Die Hauptproblematik bei der Diagnosestellung besteht in der Abgrenzung nor­maler Alterungsprozesse von krankhaftem Geschehen. Das Hauptaugenmerk bei Verdacht auf kognitives Dysfunktionssyndrom sollte daher auf den Leitsymptomenkomplex „Desorientiertheit“ gelegt werden. Allerdings lassen ein oder zwei Symptome noch keine Diagnose zu. Da einige Symptome wie ins Leere starren, mangelnde Begrüßung des Besitzers, reduzierter Enthusiasmus oder zielloses Umherwandern z.B. auch durch schmerzhafte Prozesse bedingt sein können, muss vorab immer eine gründliche körperliche Untersuchung erfolgen. Zusätzlich sollten auch Erkrankungen, die zu einer Veränderung der Seh- und Hörfähigkeit sowie der Stubenreinheit führen können, ausgeschlossen werden.

Da die Symptomentwicklung im Laufe der Zeit eine eindeutige Diagnose zulässt, muss ein verdächtiger Hund regelmäßig körperlich untersucht werden, bei der Anamnese müssen immer die Leitsymptome abgefragt werden.
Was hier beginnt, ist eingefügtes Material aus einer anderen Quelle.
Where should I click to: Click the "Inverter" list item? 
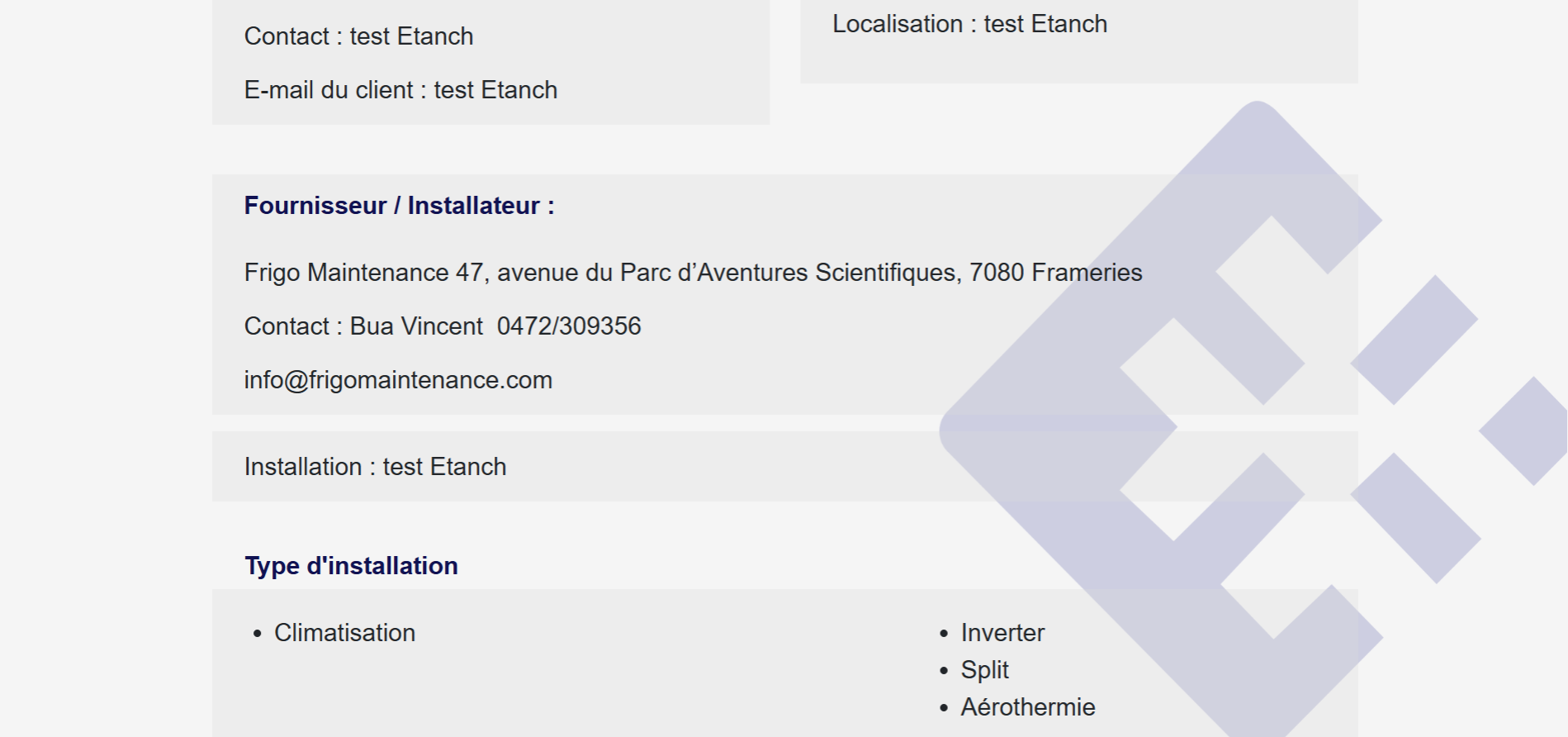pos(1002,633)
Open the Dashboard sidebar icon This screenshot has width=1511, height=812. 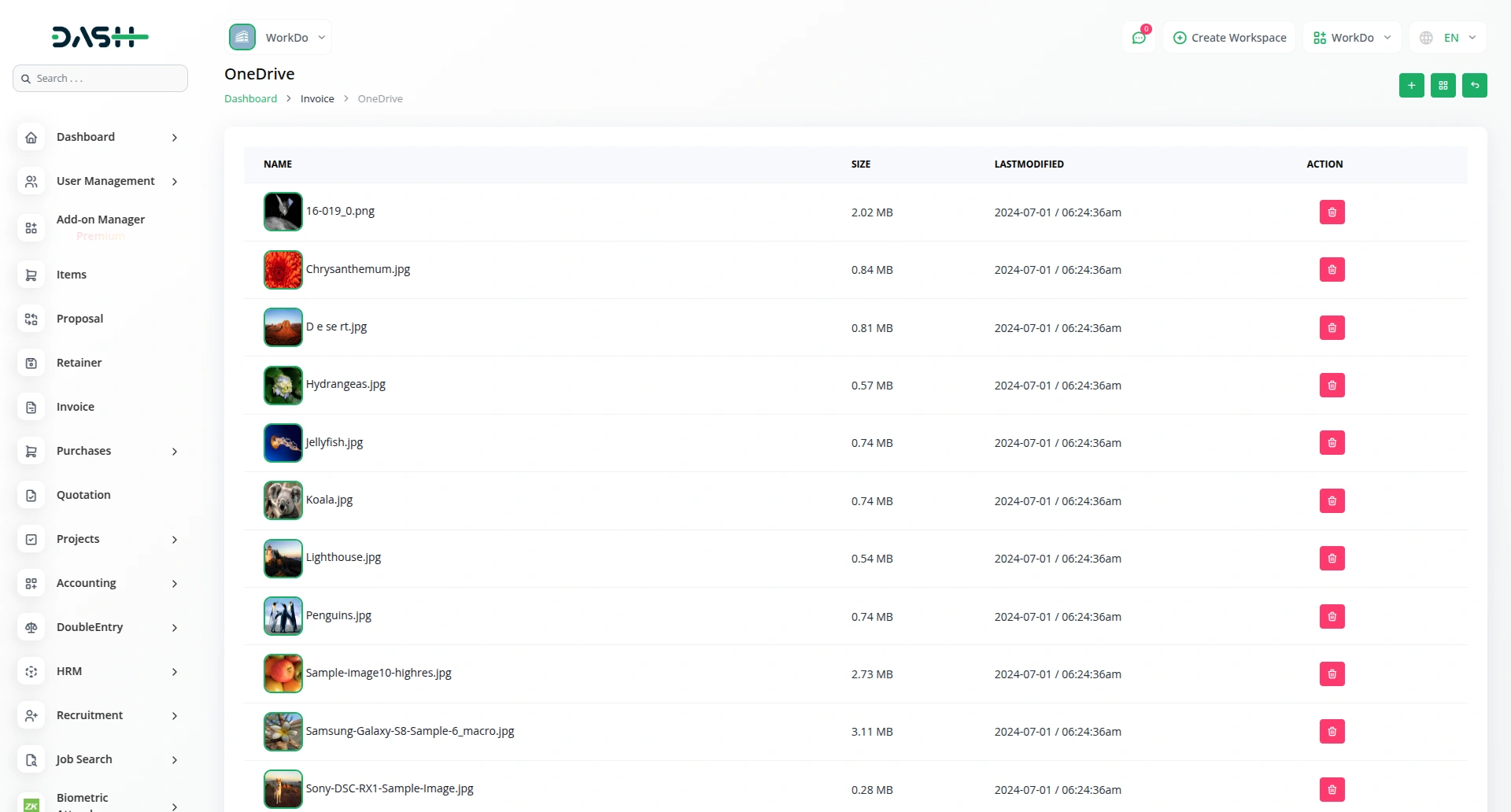click(x=31, y=138)
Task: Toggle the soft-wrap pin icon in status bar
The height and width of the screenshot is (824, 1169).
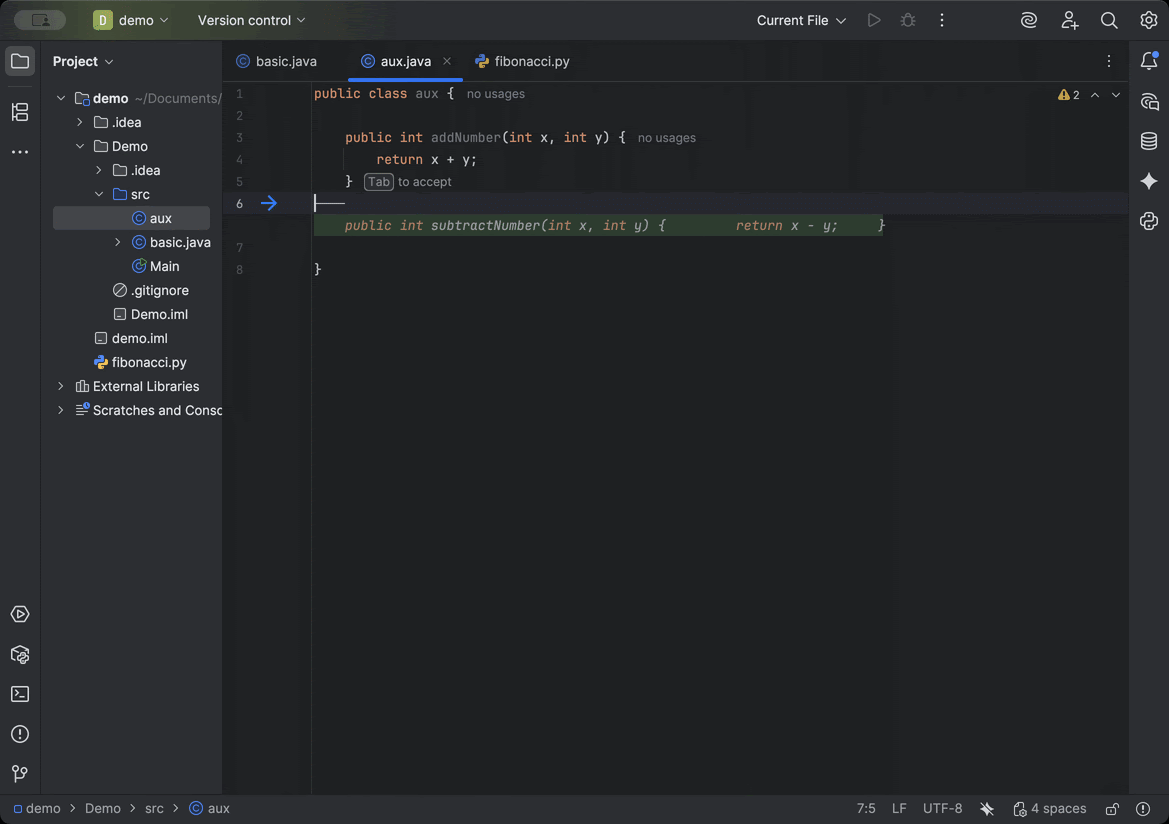Action: coord(987,808)
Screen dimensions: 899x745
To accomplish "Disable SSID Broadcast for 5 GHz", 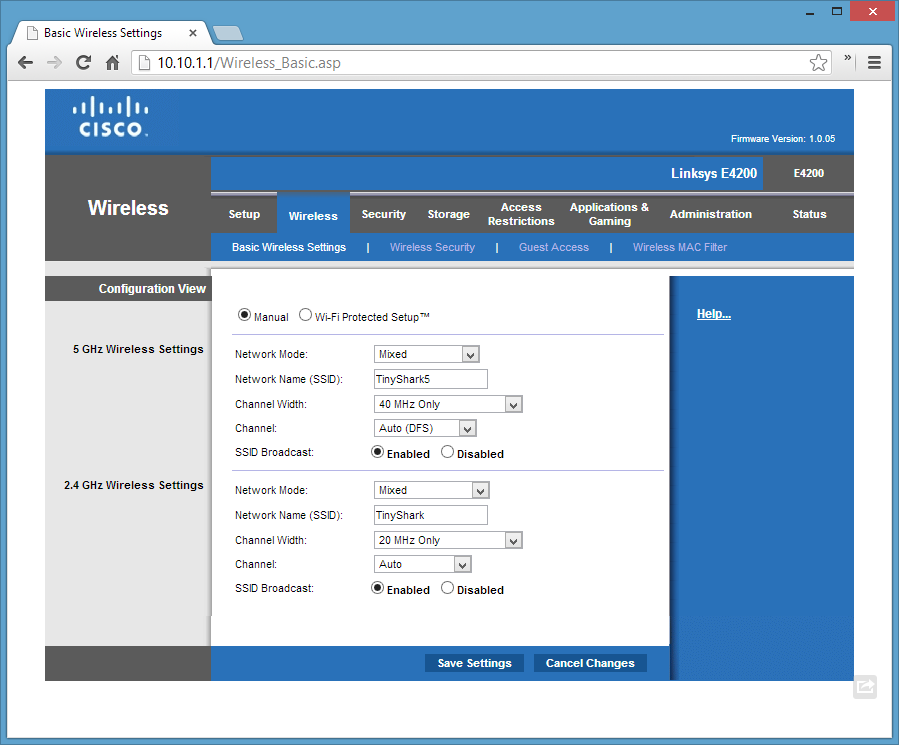I will (448, 452).
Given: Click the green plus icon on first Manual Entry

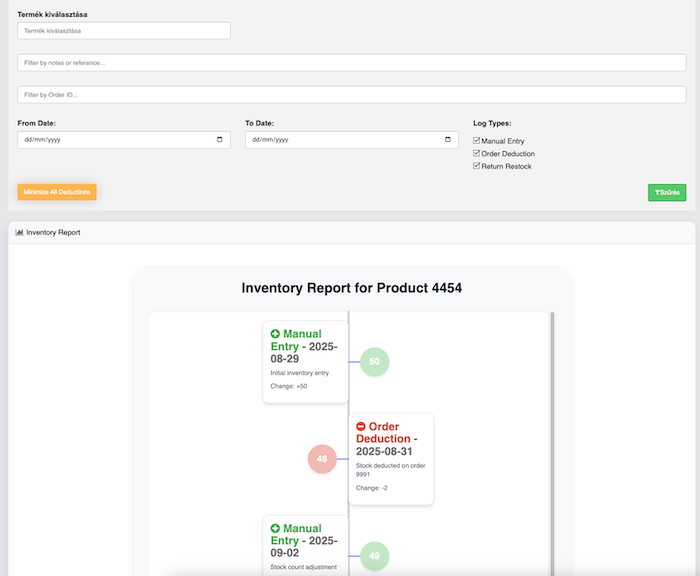Looking at the screenshot, I should (276, 334).
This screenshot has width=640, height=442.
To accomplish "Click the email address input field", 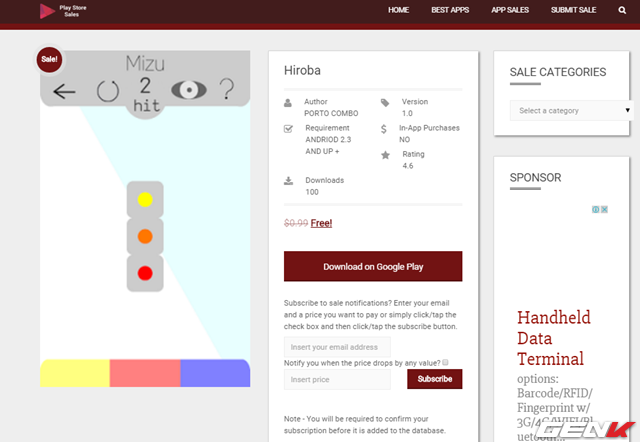I will 337,347.
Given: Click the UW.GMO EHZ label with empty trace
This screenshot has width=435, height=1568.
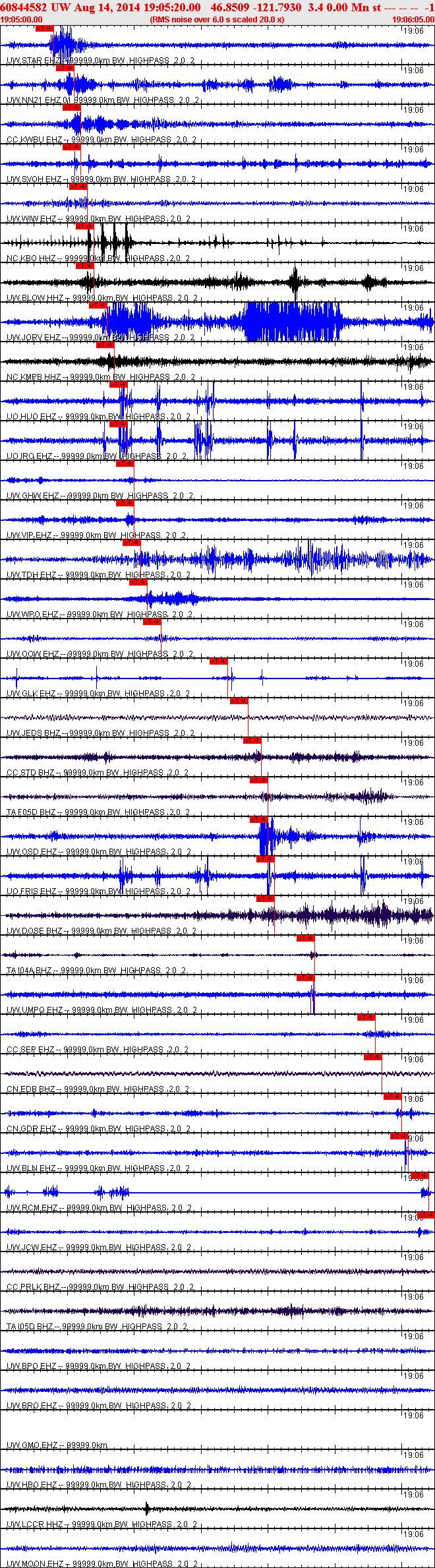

Hilfreich kann hierbei ein entsprechender Fragebogen sein [deutsch: 11, englisch: http://www.cdsindogs.com/PDF/cdsindogs/ANIPRYL.pdf].
Verstärken sich die vorhandenen Symptome oder kommen neue hinzu kann eine ­Diagnose gestellt werden. Bewährt hat sich daher folgendes Vorgehen bei Verdacht auf senile Demenz:

// Gründliche Allgemeinuntersuchung, vor allem auf schmerzhafte Prozesse Abfragen der Leitsymptomenkomplexe

// Monatliche Untersuchungswieder­holung und Symptomabfragen

//Therapiebeginn bei erhärtetem ­Verdacht auf kognitives
Dysfunktionssyndrom

Therapie

Mit einer Therapie sollte immer so früh wie möglich begonnen werden, evtl. auch schon bei reiner Verdachtslage. Besitzer müssen jedoch immer darauf hingewiesen werden, dass es sich um eine unheilbare, dege­nerative Erkrankung handelt und dass ­therapeutische Maßnahmen meist nur eine ­Verlangsamung des Erkrankungsprozesses bewirken können. Nur in Einzelfällen lassen sich zeitlich begrenzte Verbesserungen der Symptome erzielen. Es können verhaltenstherapeutische, diätetische und pharmakologische Maßnahmen ergriffen werden.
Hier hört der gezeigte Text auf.